• Stated task A: Turn the paragraph of the Library of Congress article that opens with "An anonymous reader quotes a report from Gizmodo" into a short bulleted list that keeps its main facts.

• Source extract:

※

The Library of Congress Will Stop Archiving Every Public Tweet On January 1st (gizmodo.com)
An anonymous reader quotes a report from Gizmodo: In 2010, the Library of Congress started archiving every single public tweet that was published on Twitter. It even retroactively acquired all tweets dating back to 2006. But the Library of Congress will stop archiving every tweet on December 31, 2017. The Library of Congress issued a white paper this month saying that it was proud of its comprehensive collection of tweets from the first 12 years of Twitter, but that it's completely unnecessary for it to continue. Instead, the organization will only collect tweets that it deems historically significant. For instance, President Trump's tweets are almost certainly still going to be saved for future generations. One reason that the Library is stopping the comprehensive archive? The social media company's controversial change to allow 280 character tweets. The Library's halt on collection of all tweets puts Twitter more in line with the way that other digital collections are archived, including websites. The Library of Congress only archives websites on a selective basis, unlike the nonprofit, non-governmental organization the Internet Archive, which has a much broader goal of archiving everything online with its Wayback Machine. The Library of Congress also noted that many tweets include photos and video and that it has only been collecting text, making some of its collection worthless.

※

• Stated task B: Copy out the part of the records that runs from their very start through the line containing "Looking at the screenshot, I should (x=432, y=1507).", including both ends.

• Input rows:
※

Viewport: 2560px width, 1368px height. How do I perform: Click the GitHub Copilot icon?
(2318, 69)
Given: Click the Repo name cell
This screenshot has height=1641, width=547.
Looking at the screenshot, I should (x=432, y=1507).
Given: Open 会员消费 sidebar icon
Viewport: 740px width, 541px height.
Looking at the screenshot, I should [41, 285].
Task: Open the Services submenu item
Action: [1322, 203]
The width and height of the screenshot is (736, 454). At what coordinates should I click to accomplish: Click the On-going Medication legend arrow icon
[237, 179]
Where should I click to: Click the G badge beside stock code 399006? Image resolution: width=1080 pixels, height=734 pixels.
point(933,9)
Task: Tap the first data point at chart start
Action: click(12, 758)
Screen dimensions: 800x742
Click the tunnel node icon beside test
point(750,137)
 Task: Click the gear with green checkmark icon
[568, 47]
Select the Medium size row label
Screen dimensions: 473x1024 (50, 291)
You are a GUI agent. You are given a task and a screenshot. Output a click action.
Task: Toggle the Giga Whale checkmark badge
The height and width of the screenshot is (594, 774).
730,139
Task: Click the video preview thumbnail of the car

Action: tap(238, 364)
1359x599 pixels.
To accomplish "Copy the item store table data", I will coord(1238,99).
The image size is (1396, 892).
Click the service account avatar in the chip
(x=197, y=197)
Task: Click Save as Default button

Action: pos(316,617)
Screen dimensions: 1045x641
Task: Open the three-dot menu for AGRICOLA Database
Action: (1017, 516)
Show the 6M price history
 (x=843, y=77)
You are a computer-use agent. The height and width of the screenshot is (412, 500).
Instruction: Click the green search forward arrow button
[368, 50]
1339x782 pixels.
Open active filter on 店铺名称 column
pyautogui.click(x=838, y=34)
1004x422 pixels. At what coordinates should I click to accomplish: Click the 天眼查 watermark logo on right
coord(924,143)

※

• Answer A:
- In 2010 the Library of Congress began archiving every public tweet, and it later added all tweets going back to 2006.
- It will stop archiving every tweet on December 31, 2017.
- A white paper from the Library says it is proud of its collection from Twitter's first 12 years but sees no need to continue it.
- From now on it will only collect tweets it considers historically significant, such as President Trump's tweets.
- One reason is Twitter's controversial switch to 280-character tweets.
- The change puts tweets in line with how the Library archives other digital material, like websites, which it collects selectively.
- This differs from the Internet Archive, a nonprofit, non-governmental group whose Wayback Machine aims to archive everything online.
- The Library has only been collecting the text of tweets, so tweets that include photos and video make some of its collection worthless.

• Answer B:
Viewport: 2560px width, 1368px height. How do I perform: Click the GitHub Copilot icon?
(2318, 69)
Given: Click the Repo name cell
This screenshot has height=1641, width=547.
Looking at the screenshot, I should (x=432, y=1507).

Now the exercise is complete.